▽
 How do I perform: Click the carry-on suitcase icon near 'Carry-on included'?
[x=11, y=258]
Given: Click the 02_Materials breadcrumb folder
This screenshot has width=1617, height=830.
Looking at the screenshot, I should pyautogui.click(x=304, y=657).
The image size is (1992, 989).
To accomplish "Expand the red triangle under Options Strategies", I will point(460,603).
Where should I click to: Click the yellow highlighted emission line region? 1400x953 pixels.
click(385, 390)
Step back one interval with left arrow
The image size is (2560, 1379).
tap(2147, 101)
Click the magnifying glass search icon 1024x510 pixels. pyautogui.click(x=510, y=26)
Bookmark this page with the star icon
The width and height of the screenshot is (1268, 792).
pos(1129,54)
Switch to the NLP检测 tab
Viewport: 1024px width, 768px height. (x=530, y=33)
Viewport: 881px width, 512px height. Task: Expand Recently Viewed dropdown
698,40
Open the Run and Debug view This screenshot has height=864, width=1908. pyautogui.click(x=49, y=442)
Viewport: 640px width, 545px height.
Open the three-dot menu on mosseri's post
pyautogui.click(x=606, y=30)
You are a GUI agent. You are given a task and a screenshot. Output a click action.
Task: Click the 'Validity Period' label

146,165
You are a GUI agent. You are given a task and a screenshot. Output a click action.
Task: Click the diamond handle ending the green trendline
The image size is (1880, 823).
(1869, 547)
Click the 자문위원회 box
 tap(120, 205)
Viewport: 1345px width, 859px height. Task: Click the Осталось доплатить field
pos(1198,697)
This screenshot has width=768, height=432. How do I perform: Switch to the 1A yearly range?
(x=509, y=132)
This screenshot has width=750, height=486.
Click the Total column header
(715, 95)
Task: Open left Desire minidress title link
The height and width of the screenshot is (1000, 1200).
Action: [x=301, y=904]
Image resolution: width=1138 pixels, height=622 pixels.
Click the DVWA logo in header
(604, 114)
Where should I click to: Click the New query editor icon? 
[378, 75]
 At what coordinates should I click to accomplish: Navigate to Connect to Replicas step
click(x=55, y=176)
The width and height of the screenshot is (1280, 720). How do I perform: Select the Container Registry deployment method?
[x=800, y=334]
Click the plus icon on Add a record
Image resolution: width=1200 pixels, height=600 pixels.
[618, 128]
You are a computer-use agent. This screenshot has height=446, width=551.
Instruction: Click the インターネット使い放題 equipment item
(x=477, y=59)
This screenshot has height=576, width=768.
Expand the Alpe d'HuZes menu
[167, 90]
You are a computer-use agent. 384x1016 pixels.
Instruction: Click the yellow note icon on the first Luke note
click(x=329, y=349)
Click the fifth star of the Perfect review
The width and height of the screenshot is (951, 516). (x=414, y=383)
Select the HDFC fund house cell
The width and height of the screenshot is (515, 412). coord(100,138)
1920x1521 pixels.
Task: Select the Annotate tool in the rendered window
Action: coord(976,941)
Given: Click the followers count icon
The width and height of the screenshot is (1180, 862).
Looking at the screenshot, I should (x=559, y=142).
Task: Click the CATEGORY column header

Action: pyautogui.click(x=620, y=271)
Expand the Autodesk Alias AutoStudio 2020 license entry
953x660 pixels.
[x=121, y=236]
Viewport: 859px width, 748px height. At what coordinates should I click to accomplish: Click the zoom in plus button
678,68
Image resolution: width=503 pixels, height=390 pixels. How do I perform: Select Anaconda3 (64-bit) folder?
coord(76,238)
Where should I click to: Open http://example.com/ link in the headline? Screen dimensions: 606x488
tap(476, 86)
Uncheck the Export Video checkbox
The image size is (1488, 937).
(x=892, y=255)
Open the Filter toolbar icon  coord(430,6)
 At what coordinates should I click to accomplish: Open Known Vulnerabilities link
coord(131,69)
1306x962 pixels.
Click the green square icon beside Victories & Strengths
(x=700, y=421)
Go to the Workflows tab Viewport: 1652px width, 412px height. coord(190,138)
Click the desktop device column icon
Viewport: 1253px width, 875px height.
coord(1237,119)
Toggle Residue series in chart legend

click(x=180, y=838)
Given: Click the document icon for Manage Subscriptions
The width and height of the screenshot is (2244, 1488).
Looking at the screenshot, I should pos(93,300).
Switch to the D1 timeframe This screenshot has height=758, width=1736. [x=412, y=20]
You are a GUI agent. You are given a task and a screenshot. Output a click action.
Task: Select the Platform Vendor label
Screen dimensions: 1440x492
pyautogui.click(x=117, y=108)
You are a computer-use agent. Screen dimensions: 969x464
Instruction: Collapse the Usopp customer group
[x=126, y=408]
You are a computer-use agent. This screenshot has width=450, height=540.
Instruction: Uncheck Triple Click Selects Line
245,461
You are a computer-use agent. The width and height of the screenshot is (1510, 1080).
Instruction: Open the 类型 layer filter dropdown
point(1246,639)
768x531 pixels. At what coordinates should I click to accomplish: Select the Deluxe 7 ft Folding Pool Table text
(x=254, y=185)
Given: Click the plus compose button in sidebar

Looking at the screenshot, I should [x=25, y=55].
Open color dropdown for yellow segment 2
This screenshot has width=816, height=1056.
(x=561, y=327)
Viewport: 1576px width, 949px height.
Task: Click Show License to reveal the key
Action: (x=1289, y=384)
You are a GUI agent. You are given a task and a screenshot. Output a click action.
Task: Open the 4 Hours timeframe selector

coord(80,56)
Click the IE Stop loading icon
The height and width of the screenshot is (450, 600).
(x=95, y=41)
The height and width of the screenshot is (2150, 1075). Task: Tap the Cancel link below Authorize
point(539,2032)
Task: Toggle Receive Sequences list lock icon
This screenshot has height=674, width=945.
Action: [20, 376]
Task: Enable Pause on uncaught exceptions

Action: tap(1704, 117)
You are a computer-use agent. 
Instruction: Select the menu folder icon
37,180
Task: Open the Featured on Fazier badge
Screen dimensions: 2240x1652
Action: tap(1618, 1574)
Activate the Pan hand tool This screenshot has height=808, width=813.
△
*GIVEN EXERCISE*:
List each line of the material above that contains the word "yellow".

*RESULT OF THE EXERCISE*:
Where should I click to: Click the yellow highlighted emission line region? 1400x953 pixels.
Instruction: Click the yellow note icon on the first Luke note
Open color dropdown for yellow segment 2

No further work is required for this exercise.